Specifically the Clam Chowder.

Aunt Carolyn's clam chowder.

I (and most everyone else) would generally eat three or four bowls full, well past filling our bellies.  We know it will be a long 365 days before we get to eat it any more, so we must eat as much as possible.

This past year I got smart and finally asked her for a recipe.

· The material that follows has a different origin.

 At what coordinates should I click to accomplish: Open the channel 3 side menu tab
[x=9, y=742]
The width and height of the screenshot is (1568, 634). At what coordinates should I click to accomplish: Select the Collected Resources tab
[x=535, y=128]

I have never been happier with begging a recipe off someone before.

What you need:
3/4 lb clams (2 6 oz cans)
1 cup onions, chopped fine
1 cup celery, chopped fine
2 cups potatoes, 1/2 inch cubes
3/4 cup butter (1 1/2 sticks)
3/4 cup flour
1 qt half and half
1 1/2 tsp salt
few grains pepper
1/2 tsp sugar

What to do:
Cook vegetables in drained clam juice and enough water to cover for 20 minutes.  Add salt, pepper and sugar after vegetables are tender.  Melt butter in large saucepan.  Stir in flour to make roux, and add half and half slowly, while stirring.  When thickened, add to vegetable and clam mixture with juice.  Serves 8.

*I have found I like more salt and pepper than it calls for.  Also, after we eat it for dinner, I usually will add some milk, to make it go further, and then freeze it for another meal.

It says it serves 8, but that is only if all 8 people are big hearty men with appetites the size of China.

Enjoy!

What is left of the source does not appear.